CORONARY - Complex and Higher Risk Procedures for Indicated Patients (CHIP)
Multimodalities to Achieve Complete Revascularization for Sequential Undilatable Calcified Lesions
Shang-Ju Wu1, Chin Hung Lai1
Taichung Veterans General Hospital, Taiwan1,
Patient initials or Identifier Number
Relevant Clinical History and Physical Exam
A 90-year-old man, Mr. Mo with past medical history of hypertension was referred to our hospital, with diagnosis of non-ST-elevation myocardial infarction (NSTEMI), pulmonary edema, acute respiratory failure status post intubation and cardiogenic shock with inotropic support. Physical examination showed regular heart beats, S3 and S4 gallops, unpalpable heart impulse, and elevated jugular venous pressure.
Relevant Test Results Prior to Catheterization
Blood test showed acute hepatitis (ALT 870 U/L), acute kidney injury (AKI) (baseline serum creatinine 0.8 mg/dL, 1.97 mg/dL this time), elevated troponin-T (6275 ng/L) and NT-pro BNP >35000 pg/mL. Echocardiogram disclosed left ventricular lateral wall akinesia, LVEF 23% with moderate to severe mitral regurgitation.
Relevant Catheterization Findings
Coronary angiography (CAG) showed triple-vessel coronary artery disease (CAD) with diffuse heavy calcification over the ostial to proximal right coronary artery (RCA), distal left main coronary artery (LMCA) to middle left anterior descending artery (LAD), and chronic total occlusion of left circumflex artery (LCX).

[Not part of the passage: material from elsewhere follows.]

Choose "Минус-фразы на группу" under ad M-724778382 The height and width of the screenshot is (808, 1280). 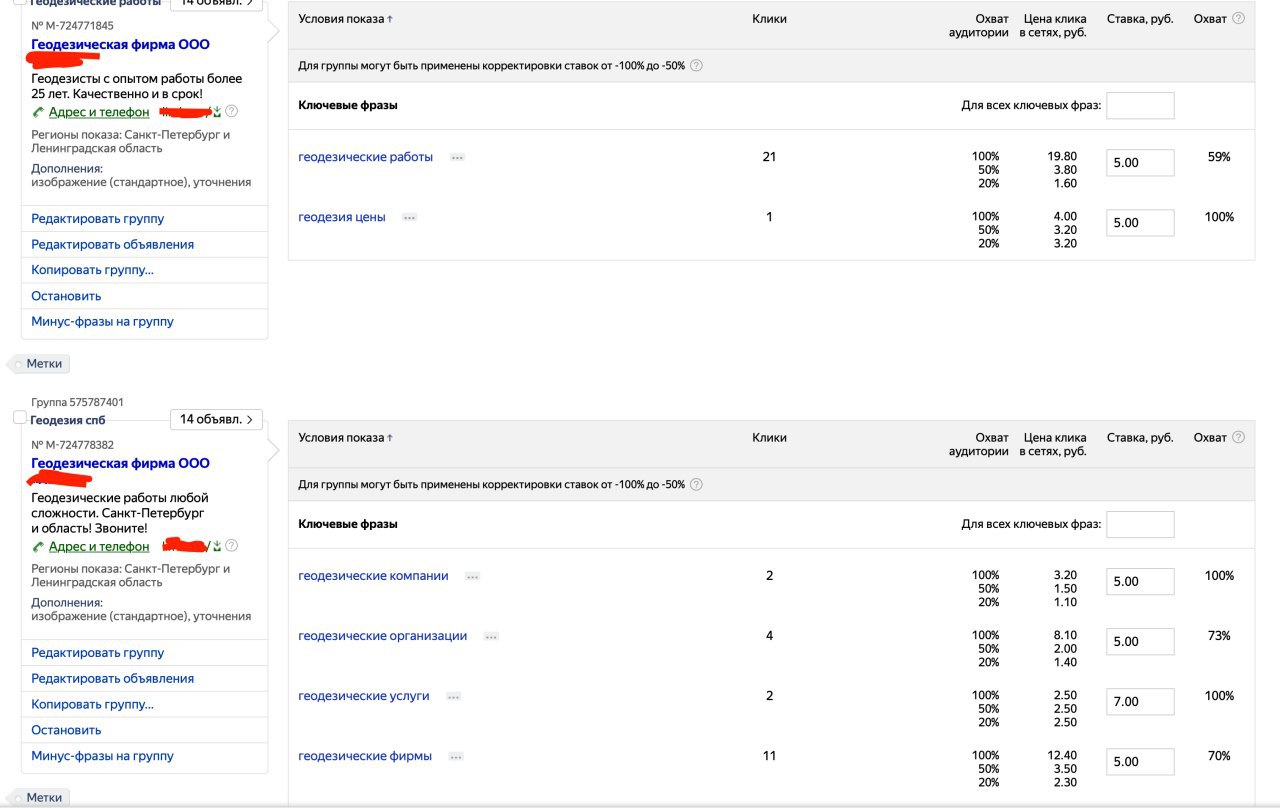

Fielder FC GW was advanced to LAD-d. NC 2.0 mm balloon catheter (BC) could not cross LAD-p. We tried to exchange the wire with the Finecross microcatheter for rotational atherectomy, but Finecross failed to cross LAD-p either. Therefore, we used Turnpike Gold to ablate LAD-p calcification. After tunneling successfully through LAD-p, with Guideliner coverage, we sequentially dilated proximal to distal LAD with small BC. Due to critical calcified stenosis, the balloons did not reach full expansion, so we proceeded to rotablation. We exchanged Fielder FC by Finecross with Rota wire and then proximal to mid LAD was debulked with 1.25 and 1.5 mm Burr smoothly. Considering the highly tortuous calcified vessel might cause wire bias and even coronary perforation, we didn’t perform rotablation further at that moment, and decided to perform proximal to mid LAD stenting first. A Resolute Onyx 3.5 x 38 mm was deployed at from LMCA-d to mid-LAD. The instent was further post-dilated by NC 3.75 and 4.0 mm BC. Then, we tried to advance the 1.25 mm rotablation Burr to cross LAD-p instent but failed due to extreme tortuosity. Small BC was dilated at mid to distal LAD, but severe recoil developed. So we used NSE Alpha 2.75 x 13 mm scoring BC, and eventually improving blood flow was seen. A Resolute Onyx 2.5 x 26 mm was deployed at LAD-d and a Resolute Onyx 3.0 x 26 mm at LAD-m. After post-dilation, final angiogram showed full expansion of the three stents with a TIMI III flow.
Here we present a case with sequential undilatable calcified coronary lesions along a single vessel. It is essential to examine the physician’s own devices and establish a strategy for undilatable calcified lesions. If sequential small balloon dilation fails, you may try cutting balloons or scoring balloon. If the balloon cannot cross the stenotic calcified lesions, manual tunneling devices or rotational atherectomy may help debulk the lesions. With the progress of modern coronary interventional devices, setting up a toolbox and a strategy for complex intervention is necessary to achieve an optimal result.